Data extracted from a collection
======

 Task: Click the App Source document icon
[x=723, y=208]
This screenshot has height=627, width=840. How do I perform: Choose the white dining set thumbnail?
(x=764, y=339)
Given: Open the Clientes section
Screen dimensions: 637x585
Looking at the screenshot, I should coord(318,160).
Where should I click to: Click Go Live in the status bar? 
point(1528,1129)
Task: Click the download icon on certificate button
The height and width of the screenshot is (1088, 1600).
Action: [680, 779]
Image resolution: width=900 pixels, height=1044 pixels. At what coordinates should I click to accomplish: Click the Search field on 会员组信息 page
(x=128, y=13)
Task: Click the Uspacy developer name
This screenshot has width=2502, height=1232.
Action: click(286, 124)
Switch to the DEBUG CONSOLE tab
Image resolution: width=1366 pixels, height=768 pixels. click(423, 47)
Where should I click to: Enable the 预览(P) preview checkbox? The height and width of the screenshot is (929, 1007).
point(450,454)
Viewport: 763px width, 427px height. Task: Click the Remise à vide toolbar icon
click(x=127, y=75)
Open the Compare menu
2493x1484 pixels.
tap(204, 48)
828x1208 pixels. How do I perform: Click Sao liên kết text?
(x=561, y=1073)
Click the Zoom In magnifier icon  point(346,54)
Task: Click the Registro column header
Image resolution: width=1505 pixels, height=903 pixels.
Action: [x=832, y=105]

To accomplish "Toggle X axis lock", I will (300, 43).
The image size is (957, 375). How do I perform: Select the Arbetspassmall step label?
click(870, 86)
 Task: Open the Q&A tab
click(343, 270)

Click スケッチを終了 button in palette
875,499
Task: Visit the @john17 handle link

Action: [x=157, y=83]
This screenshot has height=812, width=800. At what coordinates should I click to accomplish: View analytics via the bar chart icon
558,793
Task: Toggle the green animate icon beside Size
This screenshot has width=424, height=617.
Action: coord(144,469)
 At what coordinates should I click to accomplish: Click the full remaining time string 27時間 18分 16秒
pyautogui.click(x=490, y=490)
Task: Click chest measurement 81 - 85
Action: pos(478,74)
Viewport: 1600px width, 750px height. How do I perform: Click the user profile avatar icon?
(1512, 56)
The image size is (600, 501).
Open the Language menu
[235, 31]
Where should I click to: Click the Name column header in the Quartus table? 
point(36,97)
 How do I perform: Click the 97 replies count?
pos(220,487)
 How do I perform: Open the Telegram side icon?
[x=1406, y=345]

======

■ **Exercise task**
Copy out every one of the entries above, word for word and line for line.

■ **Exercise response**
 Task: Click the App Source document icon
[x=723, y=208]
This screenshot has height=627, width=840. How do I perform: Choose the white dining set thumbnail?
(x=764, y=339)
Given: Open the Clientes section
Screen dimensions: 637x585
Looking at the screenshot, I should coord(318,160).
Where should I click to: Click Go Live in the status bar? 
point(1528,1129)
Task: Click the download icon on certificate button
The height and width of the screenshot is (1088, 1600).
Action: [680, 779]
Image resolution: width=900 pixels, height=1044 pixels. At what coordinates should I click to accomplish: Click the Search field on 会员组信息 page
(x=128, y=13)
Task: Click the Uspacy developer name
This screenshot has width=2502, height=1232.
Action: click(286, 124)
Switch to the DEBUG CONSOLE tab
Image resolution: width=1366 pixels, height=768 pixels. click(423, 47)
Where should I click to: Enable the 预览(P) preview checkbox? The height and width of the screenshot is (929, 1007).
point(450,454)
Viewport: 763px width, 427px height. Task: Click the Remise à vide toolbar icon
click(x=127, y=75)
Open the Compare menu
2493x1484 pixels.
tap(204, 48)
828x1208 pixels. How do I perform: Click Sao liên kết text?
(x=561, y=1073)
Click the Zoom In magnifier icon  point(346,54)
Task: Click the Registro column header
Image resolution: width=1505 pixels, height=903 pixels.
Action: [x=832, y=105]

To accomplish "Toggle X axis lock", I will (300, 43).
The image size is (957, 375). How do I perform: Select the Arbetspassmall step label?
click(870, 86)
 Task: Open the Q&A tab
click(343, 270)

Click スケッチを終了 button in palette
875,499
Task: Visit the @john17 handle link

Action: [x=157, y=83]
This screenshot has height=812, width=800. At what coordinates should I click to accomplish: View analytics via the bar chart icon
558,793
Task: Toggle the green animate icon beside Size
This screenshot has width=424, height=617.
Action: coord(144,469)
 At what coordinates should I click to accomplish: Click the full remaining time string 27時間 18分 16秒
pyautogui.click(x=490, y=490)
Task: Click chest measurement 81 - 85
Action: pos(478,74)
Viewport: 1600px width, 750px height. How do I perform: Click the user profile avatar icon?
(1512, 56)
The image size is (600, 501).
Open the Language menu
[235, 31]
Where should I click to: Click the Name column header in the Quartus table? 
point(36,97)
 How do I perform: Click the 97 replies count?
pos(220,487)
 How do I perform: Open the Telegram side icon?
[x=1406, y=345]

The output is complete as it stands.